TAREFA SOLICITADA: Por favor, cite sem alterações o trecho do texto sobre avaliação e regulação, começando em "As informações e" e seguindo até "indicadores de desempenho.".

TRECHO DE ORIGEM:
As informações e juízos gerados pela avaliação constituem a base da atividade regulatória. Tendo em vista que para sua realização a regulação depende da verificação da correspondência entre e os dados e informações obtidos e o que foi estabelecido nas normas que foram acordadas, bem como de um julgamento sobre esses resultados, ela tem que estar associada à avaliação. O crescente interesse por essa atividade por volta da década de 1980, por parte dos governos neoliberais, foi traduzido pela expressão "Estado avaliador". Para Broadfoot (2000, apud Sousa, 2012), a partir de uma falsa promessa de maior autonomia das instituições, a filosofia subjacente a esse tipo de Estado é a de reforço do controle, pois, ao descentralizar funções para as instituições, o modelo impõe um grande número de avaliações de resultados e a produção de indicadores de desempenho.
As primeiras avaliações empreendidas pelo Estado eram atividades rotineiras, com o objetivo de estabelecer o controle do cumprimento de metas pré-estabelecidas na legislação. Com a progressiva complexificação e expansão da economia globalizada, o Estado passou a fazer uso de instrumentos cada vez mais sofisticados, visando orientar as políticas nacionais. Nesse sentido, a avaliação despontou como importante mecanismo para o planejamento das políticas, de modo a fazer com que o controle dos recursos investidos e dos resultados alcançados viesse a se consolidar como a principal engrenagem da gestão educacional. A partir da aplicação de provas padronizadas e da prestação de contas pelas instituições de ensino superior, o Estado atua no sentido de aprimorar a formação dos indivíduos de acordo com as demandas do mercado de trabalho, podendo obter uma relação custo/benefício mais eficiente dos investimentos, além de compartilhar as responsabilidades pela gestão (Sousa, 2012). Numa perspectiva de crítica dessa concepção na educação superior, Dias Sobrinho (2000:195) considera que, ao invés de colaborar com uma regulação de controle, a avaliação deveria ser utilizada pelos órgãos governamentais para orientar o trabalho das instituições de ensino superior para o "(...) conhecimento, a interpretação, a tomada de decisões e a transformação da realidade" Para o autor, a avaliação não é uma fotografia pontual que apenas fornece elementos fragmentados de conhecimento, pois sendo "pedagógica, social, organizada e intencionalmente orientada para a transformação, ela mesma é um mecanismo de construção e elevação da qualidade". Desse modo, torna-se possível fazer com que os desempenhos e indicadores mensuráveis produzidos, ultrapassem o controle administrativo e burocrático do Estado, gerando uma reflexão permanente sobre as consequências pedagógicas e o papel das instituições de ensino superior na sociedade.

Entradas de posição dos itens:
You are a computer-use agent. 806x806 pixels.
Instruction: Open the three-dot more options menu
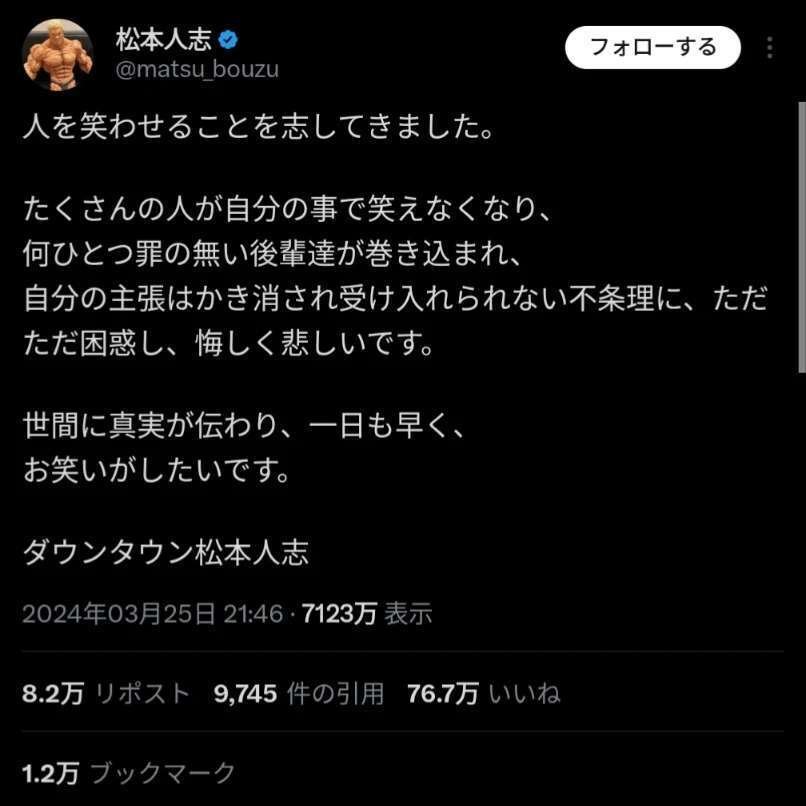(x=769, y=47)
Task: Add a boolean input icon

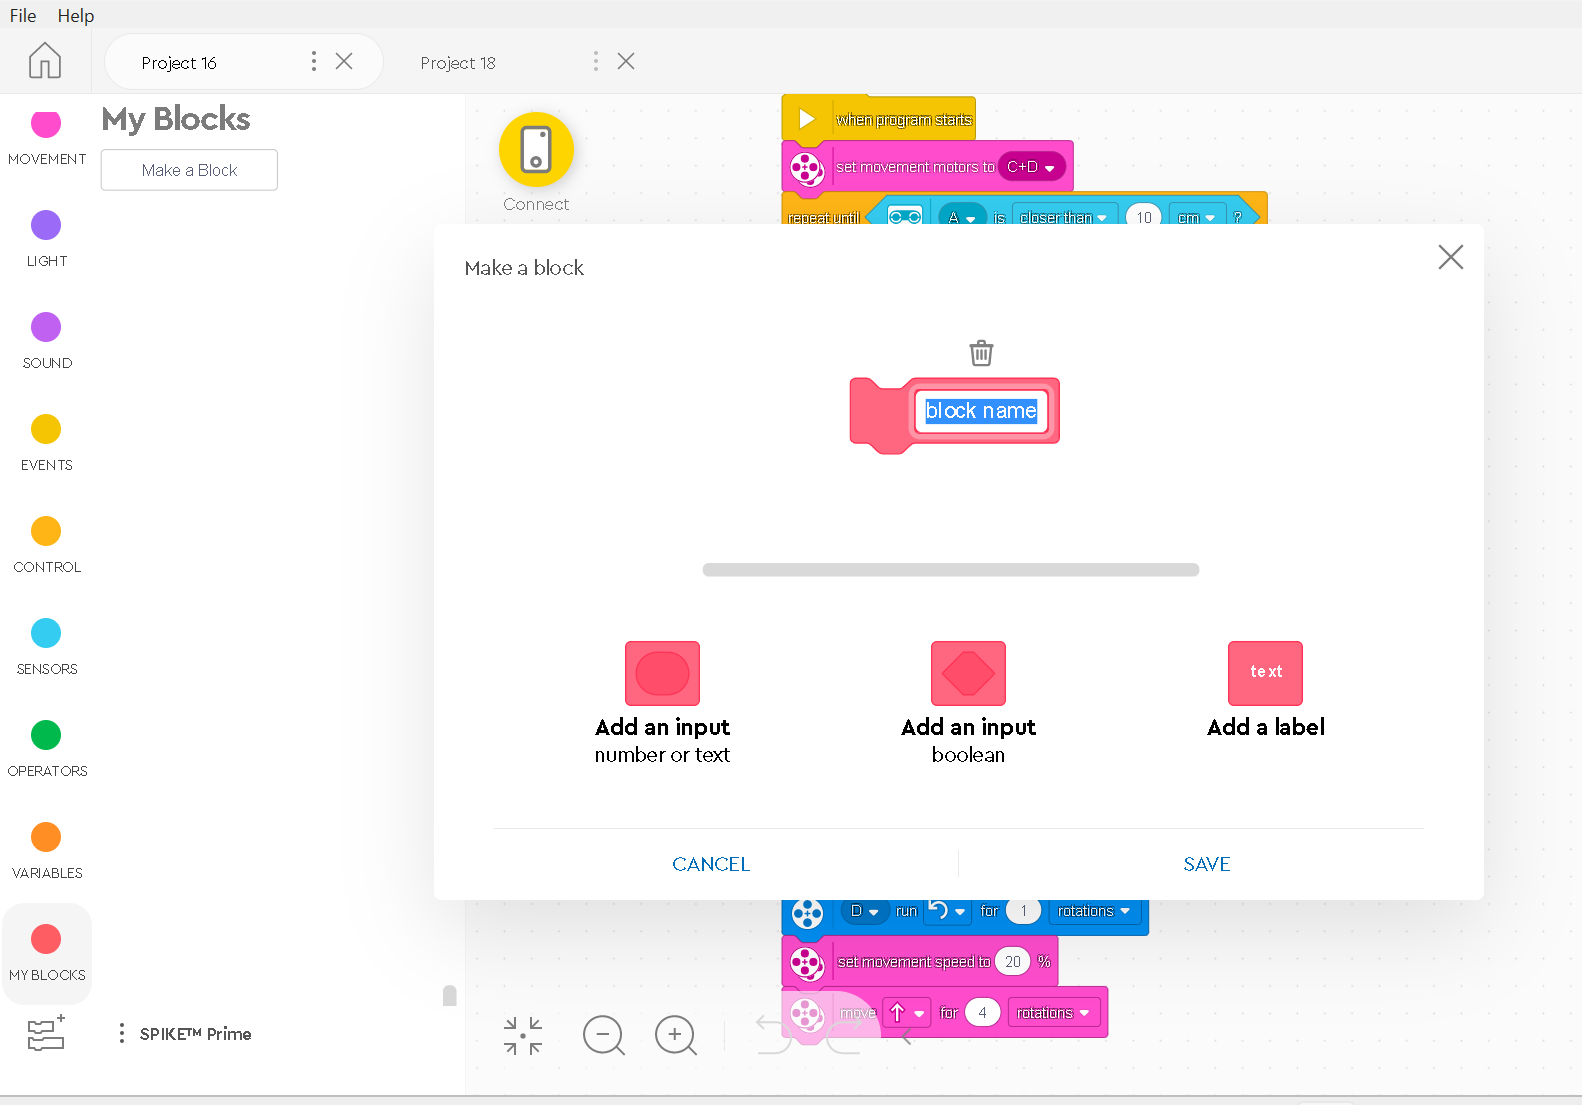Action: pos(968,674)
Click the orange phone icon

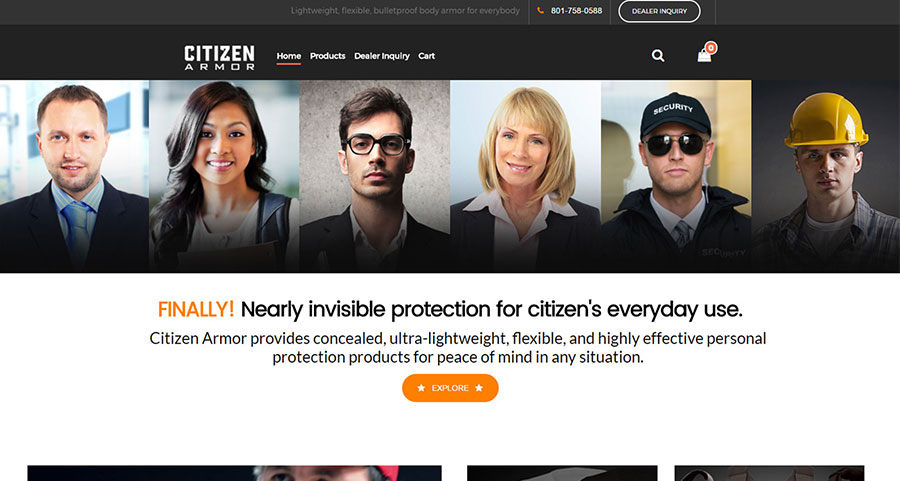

RESULTADO DO EXERCÍCIO:
As informações e juízos gerados pela avaliação constituem a base da atividade regulatória. Tendo em vista que para sua realização a regulação depende da verificação da correspondência entre e os dados e informações obtidos e o que foi estabelecido nas normas que foram acordadas, bem como de um julgamento sobre esses resultados, ela tem que estar associada à avaliação. O crescente interesse por essa atividade por volta da década de 1980, por parte dos governos neoliberais, foi traduzido pela expressão "Estado avaliador". Para Broadfoot (2000, apud Sousa, 2012), a partir de uma falsa promessa de maior autonomia das instituições, a filosofia subjacente a esse tipo de Estado é a de reforço do controle, pois, ao descentralizar funções para as instituições, o modelo impõe um grande número de avaliações de resultados e a produção de indicadores de desempenho.